Exercises:
1) In the passage on church-going, what happened in Western pioneer communities that did not build a church after existing for a certain length of time?
2) Reproduce the stretch of the passage on church-going from "FOR all those" through "one’s own fiber.".
3) Pick up the passage on church-going after its last sentence and carry it forward.
Given text Start Marker
In the pioneer days of the West we found it an unfailing rule that after a community had existed for a certain length of time either a church was built or else the community began to go downhill. In these old communities in the Eastern States which have gone backward, it is noticeable that the retrogression has been marked and accentuated by a rapid decline in church membership and work: the two facts being so interrelated that each stands to the other partly as a cause and partly as an effect.

This has occurred not only in the “poor white” sections of the South, but in the small hamlets of the “abandoned farm” regions of New England and New York. As the people grow slack and dispirited they slip from all effective interest in church activities; and the building up of a strong country church or Young Men’s Christian Association in such a community often has an astonishing effect in putting such virile life into them that their moral betterment stimulates a marked physical betterment in their homes and farms.

FOR all those whose lives are led on a plane above the grimmest and barest struggle for existence church attendance and church work of some kind mean both the cultivation of the habit of feeling some responsibility for others and the sense of braced moral strength which prevents a relaxation of one’s own fiber.

The household in which Sunday is treated merely as a day for easy self-indulgence does not on that day offer an attractive spectacle. Nor in such a household is what occurs on that day a healthy stimulus toward right living for the children. In such a household the master of the house generally rises late. That is all right if his staying in bed means rest for him without meaning added work for somebody else. But, having risen, he merely dawdles half-dressed, smokes and reads the Sunday papers, lounges around the place if nothing more attractive offers itself, and finally goes off to the club or other lounging place.

The mistress of the household meanwhile, if like her spouse, stays in bed, too, with the Sunday paper, or with a cheap magazine or a cheap novel; then also lounges around the house before fully dressing, and finally visits or receives visits from some other women who also regard slipshod absence of effort as the proper characteristic of the day.

The case is not bettered if the heads of the family possess more energy but use it merely for their own selfish enjoyment, as, for instance, if they habitually spend the entire day in the motor, or take part in some form of dress parade, or visit brightly lighted restaurants.

I SERIOUSLY doubt whether people such as these even achieve their purpose. I doubt whether the frank pursuit of nothing but amusement has really brought as much happiness as if it had been alloyed with and supplemented by some minimum meeting of obligation toward others. There are enough holidays for most of us which can quite properly be devoted to pure holiday making, and there are plenty of men and women whose week-day work is, on occasion, so exhausting that Sunday should then only be a day of rest and recreation for them; and we need have scant sympathy with the sour-hearted people who deny the former truth or do not understand the latter. But, as with all general laws of conduct, we are not primarily concerned with the exceptions: we are concerned with the ordinary cases.
Given text End Marker
Data shown Start Marker
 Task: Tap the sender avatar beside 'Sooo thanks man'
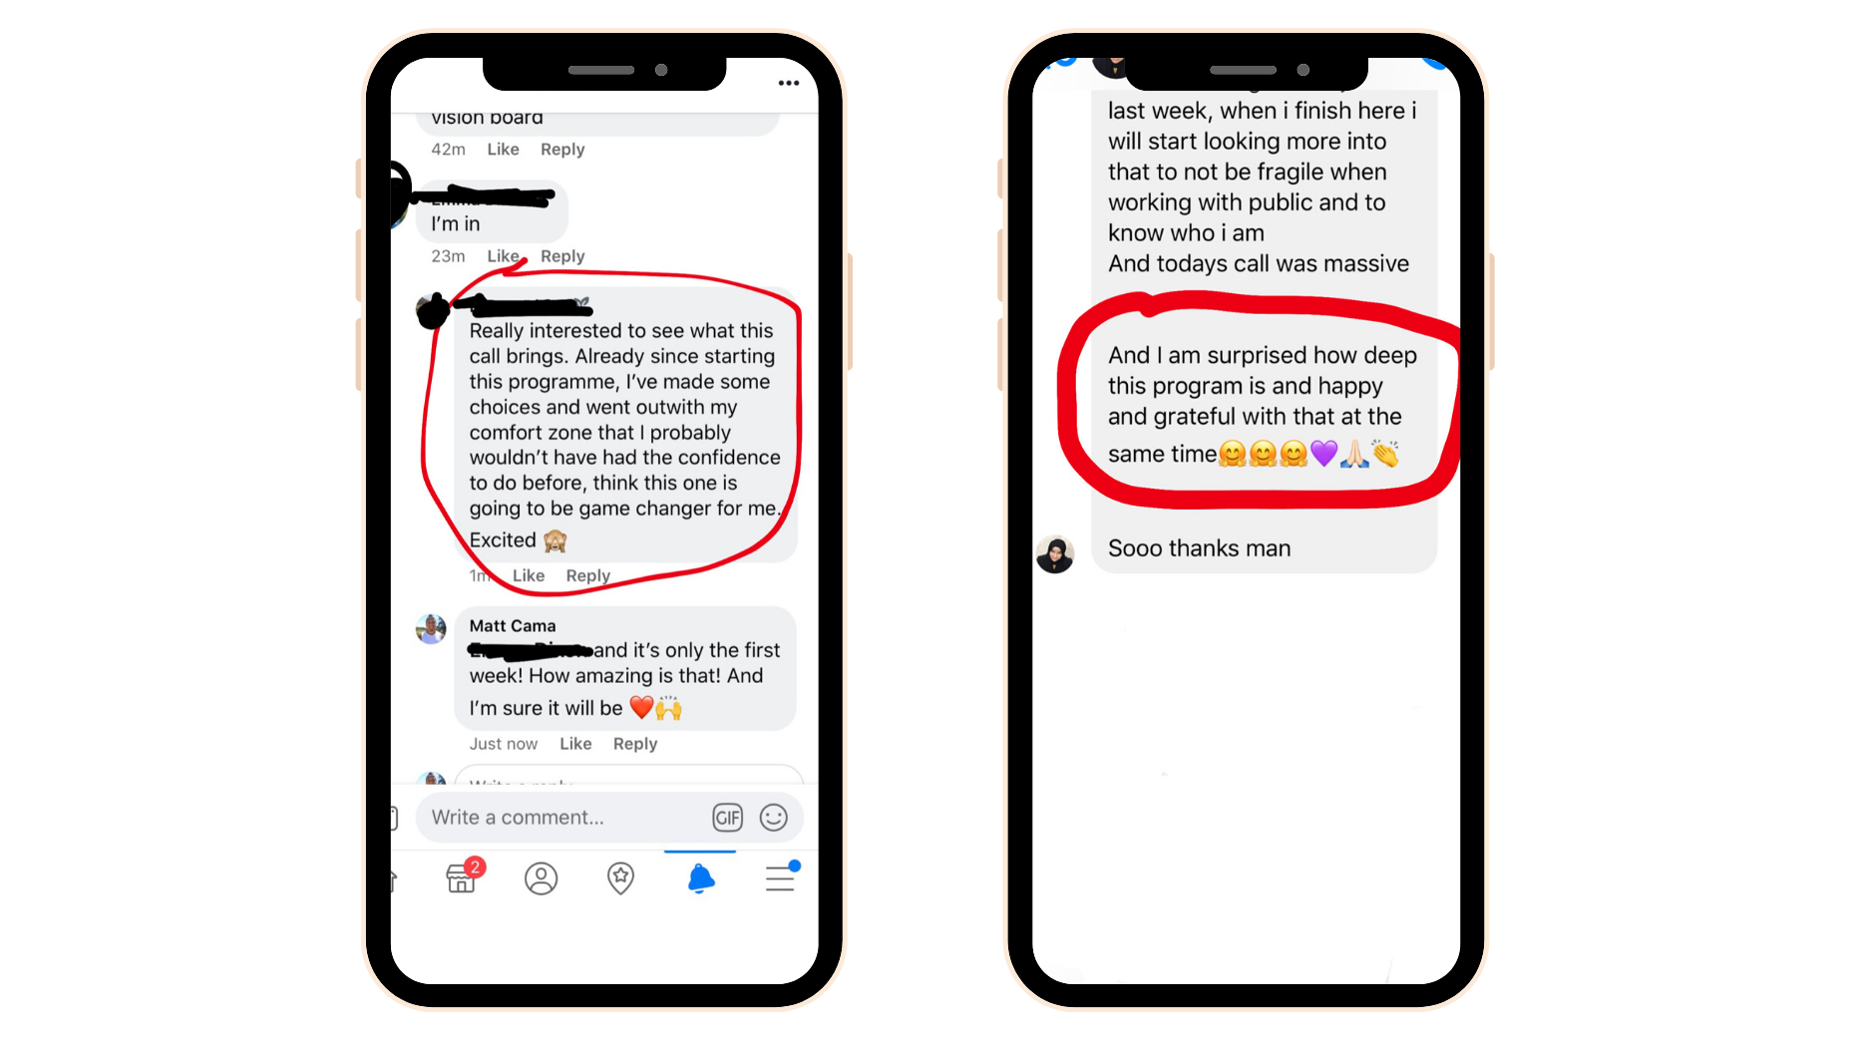click(x=1055, y=554)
Data shown End Marker
Answer section:
1) They began to go downhill.

2)
FOR all those whose lives are led on a plane above the grimmest and barest struggle for existence church attendance and church work of some kind mean both the cultivation of the habit of feeling some responsibility for others and the sense of braced moral strength which prevents a relaxation of one’s own fiber.

3)
In ordinary cases, as regards most men and women, the performance of their duties to the church, to themselves and to others, on Sunday, represents merely such “toning up” of their systems as will enable them to profit more by rest and amusement during the remainder of the day. Sundays differ from other holidays—among other ways—in the fact that there are fifty-two of them every year! The proper conduct for other holidays may be treated in itself as an exception. For Sunday it must be treated as a rule—a rule properly subject to exceptions, and perhaps to numerous exceptions— but a rule, nevertheless.

THEREFORE, on Sunday go to church. Yes—I know all the excuses. I know that one can worship the Creator and dedicate oneself to good living in a grove of trees, or by a running brook, or in one’s own house, just as well as in church. But I also know that as a matter of cold fact the average man does not thus worship or thus dedicate himself. If he stays away from church he does not spend his time in good works or in lofty meditation. He looks over the colored supplement of the newspaper; he yawns; and he finally seeks relief from the mental vacuity of isolation by going where the combined mental vacuity of many partially relieves the mental vacuity of each particular individual.

If toil is not exceptionally but habitually exhausting, so that the man when released from it at nightfall of each day or at the end of the week can do nothing but sink exhausted into a kind of lethargy from which he rouses himself only to meet the task of the new day or the new week, then there is something wrong in the social system so far as he is concerned; and the churches should take the lead in the effort to diagnose and remedy the wrong.

But if he has merely worked healthily hard, and is healthily tired, it will be from every standpoint an excellent thing for him to begin his Sunday by going to church. This means that he and all his family will have been up for breakfast—later than usual, very possibly, and quite properly, but in time to avoid that feeling of slackness and of being at loose ends which will demoralize anyone who habitually begins the day by spending a couple of hours more than he needs in bed, and then by lounging around the house half-dressed and doing nothing.

HE MAY not hear a good sermon at church. But unless he is very unfortunate he will hear a sermon by a good man who, with his good wife, is engaged all the week long in a series of wearing and humdrum and important tasks for making hard lives a little easier; and both this man and this wife are in the vast majority of cases showing much self-denial and doing much for humble folks of whom few others think, and keeping up a brave show on narrow means. Surely the average man ought to sympathize with the work done by such a couple, and ought to help them; and he can’t help them unless he is a reasonably regular church attendant. Otherwise he is an outsider, and is felt to be such, and the part he plays in useful church activities, in service by the church to its members and to the community at large, is only the part which an outsider can play.

BESIDES, even if he doesn’t hear a good sermon, the probabilities are that he will listen to and take part in reading some beautiful passages from the Bible. And if he is not familiar with the Bible he has suffered a loss which he had better make all possible haste to correct. Moreover, he will probably take part in singing some good hymns. He will meet and nod to, or speak to, good, quiet neighbors.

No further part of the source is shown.